Capranica – Al lavoro per ricostruire i suoi ultimi istanti di vita: da dove veniva, come era arrivato a Capranica e come ha trovato la morte in quel dirupo a pochi metri dai binari.
Sono tanti gli interrogativi su R. W., il sedicente cinquantenne tedesco fermato a Roma per un controllo agli inizi di giugno. Alle forze dell’ordine ha lasciato nome e cognome, ma non avendo uno straccio di carta di identità rimane per ora un legittimo dubbio su quelle generalità.
La misteriosa storia di questo straniero, in Italia da pochi giorni, si intreccia al cadavere trovato il pomeriggio dell’11 giugno a Capranica, a poco più di un chilometro dalla stazione. Secondo le indagini, le impronte digitali del cinquantenne tedesco coincidono con quelle dell’uomo trovato morto.
Sono stati degli operai a scoprirne il corpo senza vita, in uno stato di decomposizione tale da far pensare a una morte avvenuta almeno cinque giorni prima.
Il cadavere aveva segni sul collo e più di una ferita alla testa. Elementi che hanno fatto subito pensare gli investigatori a una morte non naturale. Il medico legale che ha eseguito l’esame esterno del cadavere sul posto ha parlato di morte violenta: o incidente o omicidio. Ma l’incidente ferroviario sembrerebbe da escludere, perché non sarebbero stati riscontrati segni di un impatto con un treno di passaggio.
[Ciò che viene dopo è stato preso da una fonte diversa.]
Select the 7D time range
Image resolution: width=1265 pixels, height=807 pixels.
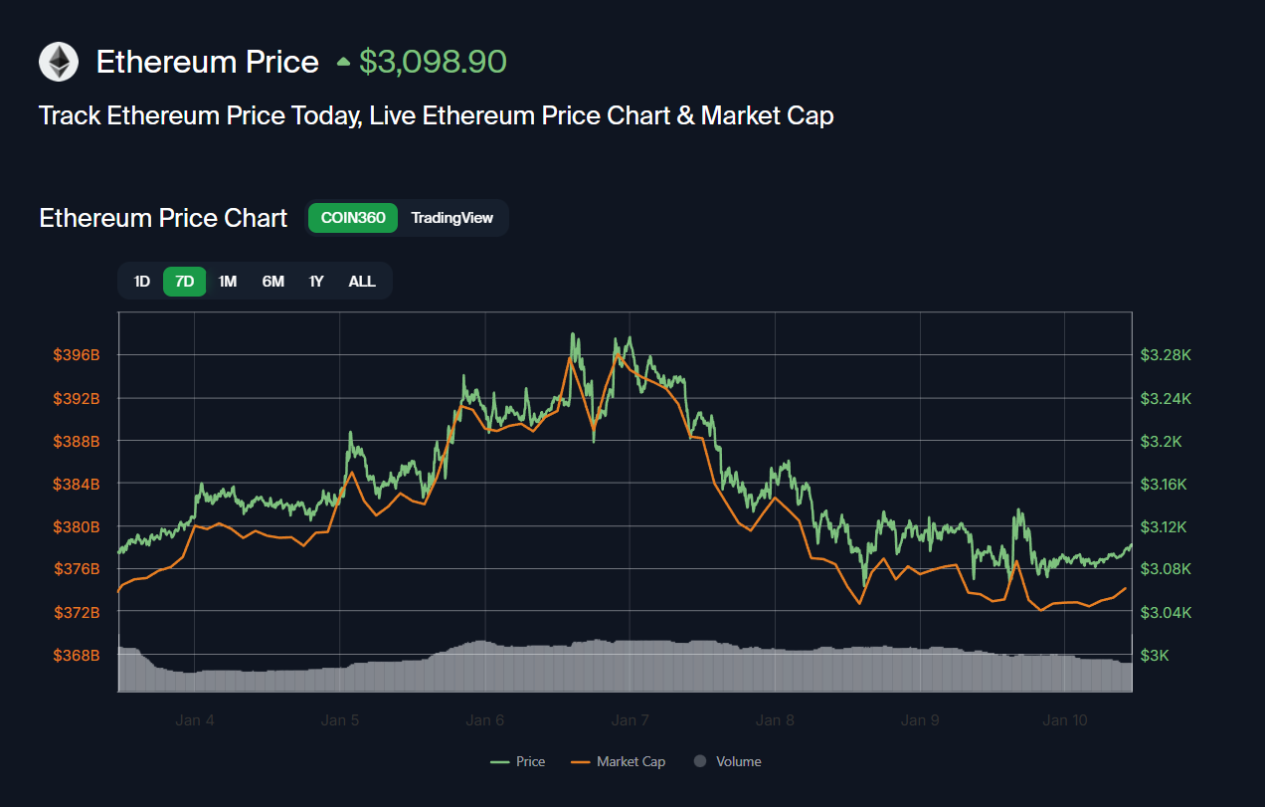click(185, 282)
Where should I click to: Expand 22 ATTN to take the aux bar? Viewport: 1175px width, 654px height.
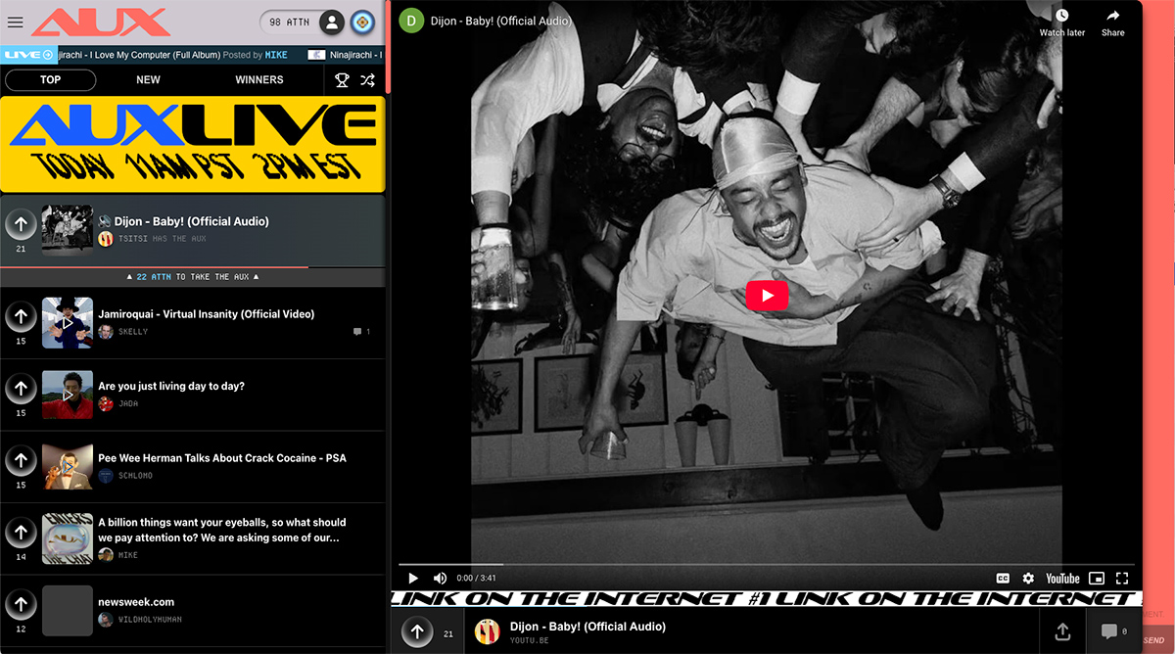click(x=193, y=277)
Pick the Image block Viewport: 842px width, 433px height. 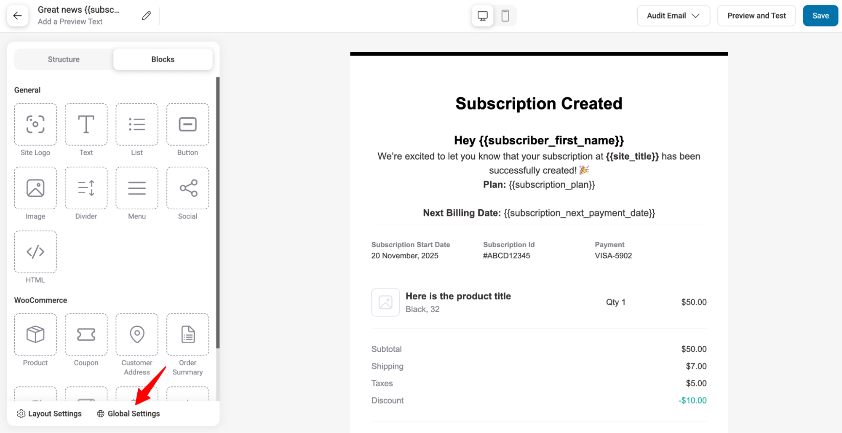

La squadra mobile di Fabio Zampaglione sta cercando di ricostruire gli ultimi momenti dell’uomo. Si sa che volesse andare in Vaticano, non è ancora chiaro se in visita turistica o in una specie di pellegrinaggio religioso. Sul tavolo degli investigatori non c’è neppure una denuncia di scomparsa. Nessuno che cerchi quest’uomo, almeno in Italia. Nessuno che se ne interessi, almeno per ora.
Gli inquirenti lavorano in costante contatto con la diplomazia estera. Per identificare precisamente quel corpo, sono state allertate l’ambasciata tedesca e quella austriaca. Tre giorni fa l’autopsia, ma per le prime risposte ci vorranno settimane.